*** Opening of Excerpted records ***
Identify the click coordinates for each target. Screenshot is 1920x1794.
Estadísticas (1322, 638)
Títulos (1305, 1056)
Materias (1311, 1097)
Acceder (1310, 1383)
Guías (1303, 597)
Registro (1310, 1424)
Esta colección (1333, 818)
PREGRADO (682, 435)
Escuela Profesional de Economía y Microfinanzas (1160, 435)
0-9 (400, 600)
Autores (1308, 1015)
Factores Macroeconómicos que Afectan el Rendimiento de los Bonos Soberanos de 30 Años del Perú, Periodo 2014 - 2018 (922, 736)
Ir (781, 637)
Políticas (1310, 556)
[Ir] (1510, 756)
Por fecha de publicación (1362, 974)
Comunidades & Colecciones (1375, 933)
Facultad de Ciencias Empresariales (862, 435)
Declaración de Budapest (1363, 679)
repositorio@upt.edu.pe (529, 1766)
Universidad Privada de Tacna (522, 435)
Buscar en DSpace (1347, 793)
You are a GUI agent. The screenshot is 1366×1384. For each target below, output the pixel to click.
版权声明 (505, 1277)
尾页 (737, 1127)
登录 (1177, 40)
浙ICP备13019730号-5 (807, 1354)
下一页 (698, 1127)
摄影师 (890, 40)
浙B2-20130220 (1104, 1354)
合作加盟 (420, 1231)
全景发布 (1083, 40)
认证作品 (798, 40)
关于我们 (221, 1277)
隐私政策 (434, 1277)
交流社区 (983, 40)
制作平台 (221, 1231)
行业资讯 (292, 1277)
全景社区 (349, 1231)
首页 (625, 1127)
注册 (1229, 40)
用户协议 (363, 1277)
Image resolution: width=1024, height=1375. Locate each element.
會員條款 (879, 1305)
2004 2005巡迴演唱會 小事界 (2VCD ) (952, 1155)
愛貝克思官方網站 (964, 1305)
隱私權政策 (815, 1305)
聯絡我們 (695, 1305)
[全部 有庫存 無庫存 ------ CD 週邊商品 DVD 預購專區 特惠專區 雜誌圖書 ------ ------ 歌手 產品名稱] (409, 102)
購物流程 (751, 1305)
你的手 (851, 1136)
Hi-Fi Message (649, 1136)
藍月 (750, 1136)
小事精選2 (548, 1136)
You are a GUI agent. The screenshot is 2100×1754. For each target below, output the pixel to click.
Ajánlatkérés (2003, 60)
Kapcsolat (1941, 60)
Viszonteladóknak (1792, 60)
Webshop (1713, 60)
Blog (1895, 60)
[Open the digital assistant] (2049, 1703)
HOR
*** Close of Excerpted records ***
Exercise brief: Reply with the lines from the one that contains "隐私政策 (434, 1277)" through the last line of the material above, copied exactly and nothing else.

Output of the task:
隐私政策 (434, 1277)
交流社区 (983, 40)
制作平台 (221, 1231)
行业资讯 (292, 1277)
全景社区 (349, 1231)
首页 (625, 1127)
注册 (1229, 40)
用户协议 (363, 1277)
Image resolution: width=1024, height=1375. Locate each element.
會員條款 (879, 1305)
2004 2005巡迴演唱會 小事界 (2VCD ) (952, 1155)
愛貝克思官方網站 (964, 1305)
隱私權政策 (815, 1305)
聯絡我們 (695, 1305)
[全部 有庫存 無庫存 ------ CD 週邊商品 DVD 預購專區 特惠專區 雜誌圖書 ------ ------ 歌手 產品名稱] (409, 102)
購物流程 (751, 1305)
你的手 (851, 1136)
Hi-Fi Message (649, 1136)
藍月 (750, 1136)
小事精選2 (548, 1136)
You are a GUI agent. The screenshot is 2100×1754. For each target below, output the pixel to click.
Ajánlatkérés (2003, 60)
Kapcsolat (1941, 60)
Viszonteladóknak (1792, 60)
Webshop (1713, 60)
Blog (1895, 60)
[Open the digital assistant] (2049, 1703)
HOR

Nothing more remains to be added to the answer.